Does adenovirus-mediated overexpression of FKBP12.6 increase contractility and reduce SR-Ca2+ leak in adult rabbit cardiomyocytes?
Overexpression of FKBP12.6 in cardiomyocytes reduces SR-Ca2+ leak and increases contractility, highlighting its role in stabilizing the closed conformation of the RyR2 channel.

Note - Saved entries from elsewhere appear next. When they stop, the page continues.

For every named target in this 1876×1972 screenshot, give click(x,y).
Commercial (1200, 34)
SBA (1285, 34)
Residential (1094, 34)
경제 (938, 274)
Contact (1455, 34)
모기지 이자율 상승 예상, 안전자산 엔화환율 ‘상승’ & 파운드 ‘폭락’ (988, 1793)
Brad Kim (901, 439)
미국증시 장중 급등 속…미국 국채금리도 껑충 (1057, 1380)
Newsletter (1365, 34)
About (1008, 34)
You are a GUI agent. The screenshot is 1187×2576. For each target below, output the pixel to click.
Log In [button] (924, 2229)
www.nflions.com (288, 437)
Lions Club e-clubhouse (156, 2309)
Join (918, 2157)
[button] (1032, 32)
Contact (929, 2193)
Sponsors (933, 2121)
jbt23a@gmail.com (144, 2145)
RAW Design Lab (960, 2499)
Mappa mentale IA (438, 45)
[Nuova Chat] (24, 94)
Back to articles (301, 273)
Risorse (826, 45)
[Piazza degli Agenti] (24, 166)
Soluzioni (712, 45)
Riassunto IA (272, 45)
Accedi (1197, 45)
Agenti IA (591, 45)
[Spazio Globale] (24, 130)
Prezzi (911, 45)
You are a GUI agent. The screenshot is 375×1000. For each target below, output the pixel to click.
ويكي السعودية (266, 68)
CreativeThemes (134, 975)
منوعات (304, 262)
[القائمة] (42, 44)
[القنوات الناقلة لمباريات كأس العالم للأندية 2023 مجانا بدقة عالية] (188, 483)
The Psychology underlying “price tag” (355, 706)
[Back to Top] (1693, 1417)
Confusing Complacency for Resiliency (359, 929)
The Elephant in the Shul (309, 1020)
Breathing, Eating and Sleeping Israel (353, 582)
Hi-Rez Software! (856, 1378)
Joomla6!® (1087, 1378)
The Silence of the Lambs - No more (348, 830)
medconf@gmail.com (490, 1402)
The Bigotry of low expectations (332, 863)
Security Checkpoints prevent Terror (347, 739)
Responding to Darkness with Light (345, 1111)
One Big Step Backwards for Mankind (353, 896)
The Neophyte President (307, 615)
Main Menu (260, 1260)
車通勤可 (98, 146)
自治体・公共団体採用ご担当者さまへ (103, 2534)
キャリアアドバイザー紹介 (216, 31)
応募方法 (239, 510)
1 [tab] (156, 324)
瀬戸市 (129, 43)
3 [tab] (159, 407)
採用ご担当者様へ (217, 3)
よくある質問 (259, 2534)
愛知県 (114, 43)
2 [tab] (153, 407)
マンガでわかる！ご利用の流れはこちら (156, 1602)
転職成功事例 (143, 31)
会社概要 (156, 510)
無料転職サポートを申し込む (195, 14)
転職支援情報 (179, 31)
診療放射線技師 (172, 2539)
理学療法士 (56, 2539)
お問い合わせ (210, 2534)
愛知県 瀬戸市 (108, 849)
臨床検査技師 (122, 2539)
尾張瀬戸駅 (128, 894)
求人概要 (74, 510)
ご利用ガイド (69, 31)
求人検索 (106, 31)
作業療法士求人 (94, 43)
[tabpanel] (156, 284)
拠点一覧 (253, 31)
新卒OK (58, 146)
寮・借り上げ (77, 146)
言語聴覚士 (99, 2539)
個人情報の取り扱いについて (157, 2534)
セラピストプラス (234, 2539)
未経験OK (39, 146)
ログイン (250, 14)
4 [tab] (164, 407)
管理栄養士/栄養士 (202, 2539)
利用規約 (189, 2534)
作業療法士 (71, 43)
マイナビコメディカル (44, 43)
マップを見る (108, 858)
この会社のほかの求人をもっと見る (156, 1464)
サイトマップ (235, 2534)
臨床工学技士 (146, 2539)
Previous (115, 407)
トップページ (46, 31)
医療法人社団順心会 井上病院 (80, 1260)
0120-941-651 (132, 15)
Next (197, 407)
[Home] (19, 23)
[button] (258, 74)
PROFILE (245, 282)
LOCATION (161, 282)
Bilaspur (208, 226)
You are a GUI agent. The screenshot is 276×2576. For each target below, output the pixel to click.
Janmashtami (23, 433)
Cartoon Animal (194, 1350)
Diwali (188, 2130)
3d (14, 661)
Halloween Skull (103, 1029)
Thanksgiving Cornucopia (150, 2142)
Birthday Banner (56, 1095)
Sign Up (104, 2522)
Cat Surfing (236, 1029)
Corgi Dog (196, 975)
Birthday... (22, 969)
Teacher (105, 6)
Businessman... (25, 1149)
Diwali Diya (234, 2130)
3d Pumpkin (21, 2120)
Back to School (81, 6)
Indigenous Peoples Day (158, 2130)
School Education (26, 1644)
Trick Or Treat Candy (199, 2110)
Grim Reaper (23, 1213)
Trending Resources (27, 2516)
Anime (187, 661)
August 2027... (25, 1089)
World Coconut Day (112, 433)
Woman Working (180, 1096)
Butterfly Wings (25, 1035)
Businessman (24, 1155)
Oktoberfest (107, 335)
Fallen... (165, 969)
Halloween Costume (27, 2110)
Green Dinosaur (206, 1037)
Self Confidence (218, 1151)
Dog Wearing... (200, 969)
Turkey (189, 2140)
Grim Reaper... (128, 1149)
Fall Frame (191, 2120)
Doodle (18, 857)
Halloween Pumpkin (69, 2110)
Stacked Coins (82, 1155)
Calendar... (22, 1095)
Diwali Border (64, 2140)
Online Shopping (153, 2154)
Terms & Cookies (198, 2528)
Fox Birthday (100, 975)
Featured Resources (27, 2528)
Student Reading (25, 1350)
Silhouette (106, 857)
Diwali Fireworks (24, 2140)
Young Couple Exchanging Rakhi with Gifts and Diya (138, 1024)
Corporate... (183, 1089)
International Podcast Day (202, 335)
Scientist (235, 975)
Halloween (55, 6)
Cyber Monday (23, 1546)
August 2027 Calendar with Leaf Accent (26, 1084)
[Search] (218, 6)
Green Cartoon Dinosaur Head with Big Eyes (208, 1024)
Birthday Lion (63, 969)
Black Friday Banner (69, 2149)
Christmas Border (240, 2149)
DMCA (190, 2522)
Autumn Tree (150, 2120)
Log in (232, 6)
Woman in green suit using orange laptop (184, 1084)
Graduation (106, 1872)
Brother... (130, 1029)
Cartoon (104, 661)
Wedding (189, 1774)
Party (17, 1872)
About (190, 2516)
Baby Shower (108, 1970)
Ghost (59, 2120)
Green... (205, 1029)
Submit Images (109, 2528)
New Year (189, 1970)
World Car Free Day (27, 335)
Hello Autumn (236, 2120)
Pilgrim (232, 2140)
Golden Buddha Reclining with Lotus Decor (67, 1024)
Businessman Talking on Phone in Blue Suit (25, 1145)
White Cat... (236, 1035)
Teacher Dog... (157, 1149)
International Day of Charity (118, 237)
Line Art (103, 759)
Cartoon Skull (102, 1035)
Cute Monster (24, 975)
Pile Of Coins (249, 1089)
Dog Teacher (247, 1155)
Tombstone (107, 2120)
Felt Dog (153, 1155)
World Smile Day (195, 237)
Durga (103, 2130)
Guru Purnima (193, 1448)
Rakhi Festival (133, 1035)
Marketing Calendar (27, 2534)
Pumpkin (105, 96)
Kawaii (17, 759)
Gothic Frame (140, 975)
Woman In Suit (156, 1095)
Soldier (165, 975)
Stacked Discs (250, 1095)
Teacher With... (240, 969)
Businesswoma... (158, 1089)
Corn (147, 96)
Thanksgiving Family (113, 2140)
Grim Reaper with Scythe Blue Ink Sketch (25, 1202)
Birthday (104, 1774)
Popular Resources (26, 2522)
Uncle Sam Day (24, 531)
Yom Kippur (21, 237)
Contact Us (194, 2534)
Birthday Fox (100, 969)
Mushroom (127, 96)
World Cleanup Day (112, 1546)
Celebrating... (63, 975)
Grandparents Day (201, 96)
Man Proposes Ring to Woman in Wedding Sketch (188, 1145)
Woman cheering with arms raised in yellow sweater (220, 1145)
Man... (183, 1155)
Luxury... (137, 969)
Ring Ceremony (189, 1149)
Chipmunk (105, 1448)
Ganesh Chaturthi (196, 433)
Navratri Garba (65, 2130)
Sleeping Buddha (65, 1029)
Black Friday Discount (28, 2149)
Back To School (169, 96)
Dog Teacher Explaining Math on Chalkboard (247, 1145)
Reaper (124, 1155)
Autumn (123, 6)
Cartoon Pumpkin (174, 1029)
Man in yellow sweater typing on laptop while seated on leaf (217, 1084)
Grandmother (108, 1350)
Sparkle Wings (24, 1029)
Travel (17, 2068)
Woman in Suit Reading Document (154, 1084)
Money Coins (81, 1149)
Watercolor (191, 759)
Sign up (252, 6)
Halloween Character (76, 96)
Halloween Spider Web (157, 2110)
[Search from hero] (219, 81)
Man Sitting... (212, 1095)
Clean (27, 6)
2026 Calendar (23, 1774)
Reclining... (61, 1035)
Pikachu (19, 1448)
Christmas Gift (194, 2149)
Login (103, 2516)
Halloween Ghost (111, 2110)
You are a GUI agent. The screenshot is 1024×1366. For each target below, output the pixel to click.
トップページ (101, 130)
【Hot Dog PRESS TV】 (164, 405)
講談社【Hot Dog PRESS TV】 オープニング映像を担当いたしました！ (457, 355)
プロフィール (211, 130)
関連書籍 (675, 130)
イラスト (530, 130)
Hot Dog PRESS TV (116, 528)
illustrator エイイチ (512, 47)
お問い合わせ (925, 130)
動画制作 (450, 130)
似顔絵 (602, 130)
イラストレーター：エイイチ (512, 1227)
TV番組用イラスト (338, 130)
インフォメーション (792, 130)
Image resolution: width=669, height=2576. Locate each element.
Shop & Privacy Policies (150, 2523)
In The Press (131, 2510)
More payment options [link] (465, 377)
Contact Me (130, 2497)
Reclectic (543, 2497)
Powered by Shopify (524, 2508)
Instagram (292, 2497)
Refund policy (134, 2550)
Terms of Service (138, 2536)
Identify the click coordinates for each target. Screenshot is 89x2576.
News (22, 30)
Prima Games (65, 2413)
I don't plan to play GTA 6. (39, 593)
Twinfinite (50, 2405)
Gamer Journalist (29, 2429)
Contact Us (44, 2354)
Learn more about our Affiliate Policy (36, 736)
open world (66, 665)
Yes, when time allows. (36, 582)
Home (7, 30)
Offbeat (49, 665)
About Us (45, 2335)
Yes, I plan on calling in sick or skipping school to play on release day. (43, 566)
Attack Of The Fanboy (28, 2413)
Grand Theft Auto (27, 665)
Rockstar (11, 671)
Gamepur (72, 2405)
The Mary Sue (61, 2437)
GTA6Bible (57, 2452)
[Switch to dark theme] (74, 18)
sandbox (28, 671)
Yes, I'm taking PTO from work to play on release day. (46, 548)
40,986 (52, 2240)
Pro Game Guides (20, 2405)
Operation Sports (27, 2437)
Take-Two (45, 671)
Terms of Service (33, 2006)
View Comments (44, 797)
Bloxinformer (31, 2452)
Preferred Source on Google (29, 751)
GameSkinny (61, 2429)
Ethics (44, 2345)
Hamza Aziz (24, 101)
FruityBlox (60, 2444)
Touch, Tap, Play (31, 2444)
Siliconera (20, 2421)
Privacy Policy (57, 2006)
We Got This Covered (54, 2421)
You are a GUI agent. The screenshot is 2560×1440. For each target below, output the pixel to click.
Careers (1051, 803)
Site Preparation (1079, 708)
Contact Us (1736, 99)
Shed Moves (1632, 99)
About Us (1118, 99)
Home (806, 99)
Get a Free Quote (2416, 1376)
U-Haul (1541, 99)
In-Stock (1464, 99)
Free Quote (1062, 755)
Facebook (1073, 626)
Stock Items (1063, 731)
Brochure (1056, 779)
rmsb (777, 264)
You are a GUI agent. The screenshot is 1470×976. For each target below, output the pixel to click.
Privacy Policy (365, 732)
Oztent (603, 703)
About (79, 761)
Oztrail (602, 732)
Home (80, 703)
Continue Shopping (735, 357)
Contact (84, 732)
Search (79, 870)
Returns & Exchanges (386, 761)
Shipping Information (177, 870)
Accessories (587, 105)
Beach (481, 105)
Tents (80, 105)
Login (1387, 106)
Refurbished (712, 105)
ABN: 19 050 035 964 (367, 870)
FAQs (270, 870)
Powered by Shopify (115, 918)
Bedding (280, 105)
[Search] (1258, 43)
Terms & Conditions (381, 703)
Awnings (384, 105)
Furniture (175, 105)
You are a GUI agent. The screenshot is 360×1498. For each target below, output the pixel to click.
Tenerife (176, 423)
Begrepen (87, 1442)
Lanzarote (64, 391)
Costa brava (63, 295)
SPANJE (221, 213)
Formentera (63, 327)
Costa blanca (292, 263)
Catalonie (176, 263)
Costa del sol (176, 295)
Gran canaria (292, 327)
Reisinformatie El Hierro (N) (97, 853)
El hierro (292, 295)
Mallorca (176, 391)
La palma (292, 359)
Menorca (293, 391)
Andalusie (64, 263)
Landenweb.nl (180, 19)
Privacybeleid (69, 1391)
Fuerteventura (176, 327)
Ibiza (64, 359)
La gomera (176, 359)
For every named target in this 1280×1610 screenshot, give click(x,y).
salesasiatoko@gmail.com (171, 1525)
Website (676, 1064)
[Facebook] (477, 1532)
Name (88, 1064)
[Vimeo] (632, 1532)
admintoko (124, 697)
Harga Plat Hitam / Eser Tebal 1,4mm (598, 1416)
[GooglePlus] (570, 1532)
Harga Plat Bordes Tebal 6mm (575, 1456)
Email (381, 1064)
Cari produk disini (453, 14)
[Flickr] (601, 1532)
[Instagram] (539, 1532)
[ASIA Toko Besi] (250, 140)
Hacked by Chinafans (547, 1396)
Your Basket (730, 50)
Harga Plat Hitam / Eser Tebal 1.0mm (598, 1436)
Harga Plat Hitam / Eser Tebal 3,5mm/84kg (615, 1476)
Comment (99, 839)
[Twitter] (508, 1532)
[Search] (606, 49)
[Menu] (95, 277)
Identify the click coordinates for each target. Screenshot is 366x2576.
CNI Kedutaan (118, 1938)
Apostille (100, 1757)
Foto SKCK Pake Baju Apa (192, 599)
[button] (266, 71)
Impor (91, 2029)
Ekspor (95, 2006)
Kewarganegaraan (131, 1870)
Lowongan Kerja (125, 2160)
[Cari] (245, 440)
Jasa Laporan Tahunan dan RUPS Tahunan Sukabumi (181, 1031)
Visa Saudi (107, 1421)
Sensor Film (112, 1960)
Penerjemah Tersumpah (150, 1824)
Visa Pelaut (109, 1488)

Absolute Event Rate: 4.8% vs 4%
p-value: p=0.001
The FK506-binding protein FKBP12.6 is tightly associated with the cardiac sarcoplasmic reticulum (SR) Ca(2+)-release channel (ryanodine receptor type 2 RyR2), but the physiological function of FKBP12.6 is unclear. We used adenovirus (Ad)-mediated gene transfer to overexpress FKBP12.6 in adult rabbit cardiomyocytes. Western immunoblot and reverse transcriptase-polymerase chain reaction analysis revealed specific overexpression of FKBP12.6, with unchanged expression of endogenous FKBP12. FKBP12.6-transfected myocytes displayed a significantly higher (21%) fractional shortening (FS) at 48 hours after transfection compared with Ad-GFP-infected control cells (4.8+/-0.2% FS versus 4+/-0.2% FS, respectively; n=79 each; P:=0.001). SR-Ca(2+) uptake rates were monitored in beta-escin-permeabilized myocytes using Fura-2. Ad-FKBP12.6-infected cells showed a statistically significant higher rate of Ca(2+) uptake of 0.8+/-0.09 nmol/s(-)(1)/10(6) cells (n=8, P:<0.05) compared with 0.52+/-0.1 nmol/s(-)(1)/10(6) cells in sham-infected cells (n=8) at a Ca(2+) of 1 micromol/L. In the presence of 5 micromol/L ruthenium red to block Ca(2+) efflux via RyR2, SR-Ca(2+) uptake rates were not significantly different between groups. From these measurements, we calculate that SR-Ca(2+) leak through RyR2 is reduced by 53% in FKBP12.6-overexpressing cells. Caffeine-induced contractures were significantly larger in Ad-FKBP12.6-infected myocytes compared with Ad-GFP-infected control cells, indicating a higher SR-Ca(2+) load. Taken together, these data suggest that FKBP12.6 stabilizes the closed conformation state of RyR2. This may reduce diastolic SR-Ca(2+) leak and consequently increase SR-Ca(2+) release and myocyte shortening.
Prestle et al. (Fri,) reported a other. Adenovirus-mediated gene transfer to overexpress FKBP12.6 vs. Ad-GFP-infected control cells was evaluated on Fractional shortening (FS) at 48 hours after transfection (p=0.001). Overexpression of FKBP12.6 in adult rabbit cardiomyocytes significantly increased fractional shortening compared with control cells (4.8% vs 4.0%, P=0.001) and reduced SR-Ca2+ leak.